All of the records should be given back exactly and in full.

═══ Records ═══

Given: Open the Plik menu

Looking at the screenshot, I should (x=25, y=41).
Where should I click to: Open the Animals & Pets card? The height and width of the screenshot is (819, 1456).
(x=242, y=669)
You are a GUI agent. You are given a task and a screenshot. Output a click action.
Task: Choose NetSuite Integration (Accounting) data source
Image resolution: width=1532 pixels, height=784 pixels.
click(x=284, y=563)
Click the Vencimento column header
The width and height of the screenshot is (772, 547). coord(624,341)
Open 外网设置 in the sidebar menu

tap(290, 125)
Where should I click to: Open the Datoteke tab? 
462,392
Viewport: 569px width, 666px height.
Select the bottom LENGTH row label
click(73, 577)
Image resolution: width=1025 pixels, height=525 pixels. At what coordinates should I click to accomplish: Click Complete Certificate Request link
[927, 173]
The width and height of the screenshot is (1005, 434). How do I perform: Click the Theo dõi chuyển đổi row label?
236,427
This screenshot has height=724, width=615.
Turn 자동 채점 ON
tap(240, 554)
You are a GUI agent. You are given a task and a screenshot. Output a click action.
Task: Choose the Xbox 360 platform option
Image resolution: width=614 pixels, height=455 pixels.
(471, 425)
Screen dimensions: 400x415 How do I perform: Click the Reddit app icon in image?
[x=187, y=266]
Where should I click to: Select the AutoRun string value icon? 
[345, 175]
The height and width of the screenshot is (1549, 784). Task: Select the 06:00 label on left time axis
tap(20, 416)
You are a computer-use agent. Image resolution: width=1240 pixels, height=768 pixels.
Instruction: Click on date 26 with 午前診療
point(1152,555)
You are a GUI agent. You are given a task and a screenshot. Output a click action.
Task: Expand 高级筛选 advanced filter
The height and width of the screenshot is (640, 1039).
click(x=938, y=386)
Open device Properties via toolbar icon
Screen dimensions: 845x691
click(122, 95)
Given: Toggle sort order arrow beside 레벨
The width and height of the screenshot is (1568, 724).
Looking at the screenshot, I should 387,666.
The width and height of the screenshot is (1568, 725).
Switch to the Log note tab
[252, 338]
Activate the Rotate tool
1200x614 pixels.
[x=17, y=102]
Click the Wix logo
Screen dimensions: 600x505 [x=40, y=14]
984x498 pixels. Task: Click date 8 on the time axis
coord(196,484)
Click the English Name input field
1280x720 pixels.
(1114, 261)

═══

(Task output)
Given: Open the Plik menu

Looking at the screenshot, I should (x=25, y=41).
Where should I click to: Open the Animals & Pets card? The height and width of the screenshot is (819, 1456).
(x=242, y=669)
You are a GUI agent. You are given a task and a screenshot. Output a click action.
Task: Choose NetSuite Integration (Accounting) data source
Image resolution: width=1532 pixels, height=784 pixels.
click(x=284, y=563)
Click the Vencimento column header
The width and height of the screenshot is (772, 547). coord(624,341)
Open 外网设置 in the sidebar menu

tap(290, 125)
Where should I click to: Open the Datoteke tab? 
462,392
Viewport: 569px width, 666px height.
Select the bottom LENGTH row label
click(73, 577)
Image resolution: width=1025 pixels, height=525 pixels. At what coordinates should I click to accomplish: Click Complete Certificate Request link
[927, 173]
The width and height of the screenshot is (1005, 434). How do I perform: Click the Theo dõi chuyển đổi row label?
236,427
This screenshot has height=724, width=615.
Turn 자동 채점 ON
tap(240, 554)
You are a GUI agent. You are given a task and a screenshot. Output a click action.
Task: Choose the Xbox 360 platform option
Image resolution: width=614 pixels, height=455 pixels.
(471, 425)
Screen dimensions: 400x415 How do I perform: Click the Reddit app icon in image?
[x=187, y=266]
Where should I click to: Select the AutoRun string value icon? 
[345, 175]
The height and width of the screenshot is (1549, 784). Task: Select the 06:00 label on left time axis
tap(20, 416)
You are a computer-use agent. Image resolution: width=1240 pixels, height=768 pixels.
Instruction: Click on date 26 with 午前診療
point(1152,555)
You are a GUI agent. You are given a task and a screenshot. Output a click action.
Task: Expand 高级筛选 advanced filter
The height and width of the screenshot is (640, 1039).
click(x=938, y=386)
Open device Properties via toolbar icon
Screen dimensions: 845x691
click(122, 95)
Given: Toggle sort order arrow beside 레벨
The width and height of the screenshot is (1568, 724).
Looking at the screenshot, I should 387,666.
The width and height of the screenshot is (1568, 725).
Switch to the Log note tab
[252, 338]
Activate the Rotate tool
1200x614 pixels.
[x=17, y=102]
Click the Wix logo
Screen dimensions: 600x505 [x=40, y=14]
984x498 pixels. Task: Click date 8 on the time axis
coord(196,484)
Click the English Name input field
1280x720 pixels.
(1114, 261)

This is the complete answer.